Horse Heaven
- Author: Jane Smiley
- Language: English
- Publisher: Knopf
- Publication date: April 6, 2000
- Publication place: USA
- Pages: 576
- ISBN: 0-375-40600-X

= Horse Heaven (novel) =

2000 novel by Jane Smiley

Horse Heaven is a novel by American author Jane Smiley, published in 2000 by Knopf. It was shortlisted for the 2001 Women's Prize for Fiction.

==Background==
Smiley, a lover of horses since childhood, used the proceeds of her previous novel, A Thousand Acres, to buy a small horse farm in California, which inspired Horse Heaven.

==Summary==
The plot focuses on various figures involved in horse racing across two seasons. Both humans and horses appear as characters.

==Reception==
Horse Heaven was well received by critics. Writing for the LA Times, Pam Houston spoke favorably of Smiley's ambitious "narrative balancing act".

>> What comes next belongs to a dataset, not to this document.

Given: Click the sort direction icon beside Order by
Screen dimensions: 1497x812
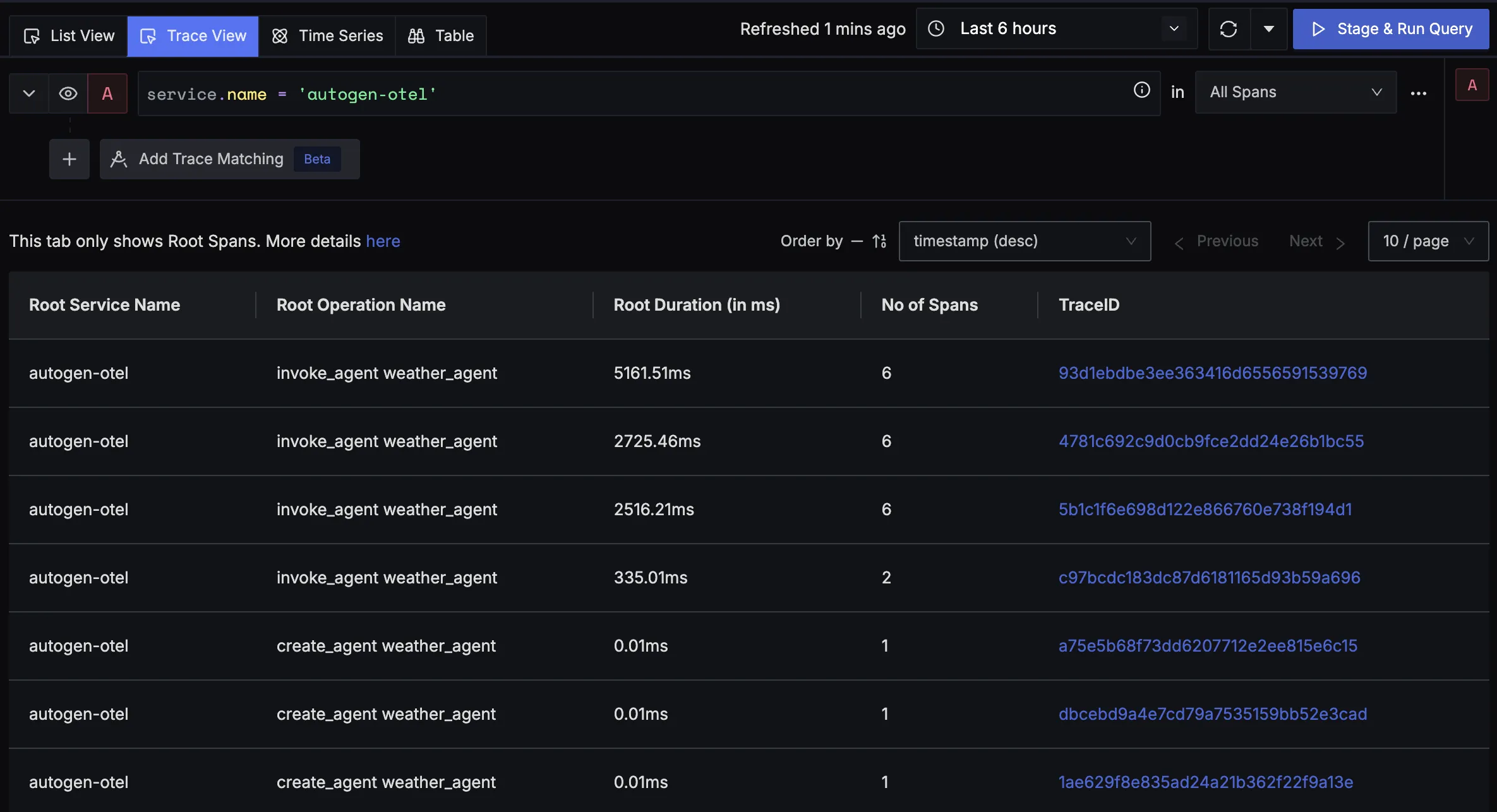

The Guardian's Phillip Hensher praised the book's prose and dialogue, stating that Smiley "has started to look like the best living American novelist."

Kirkus Reviews gave a positive view of the novel, commenting Smiley's work-ethic and "gift for transmuting the products of her obviously extensive research into compelling fiction. In a starred review, Publishers Weekly said Horse Heaven was a "highly readable novel".

Booklist reviewed both the novel and audiobook, providing the former a starred review.

==Awards==
Horse Heaven was shortlisted for the Women's Prize for Fiction in 2001.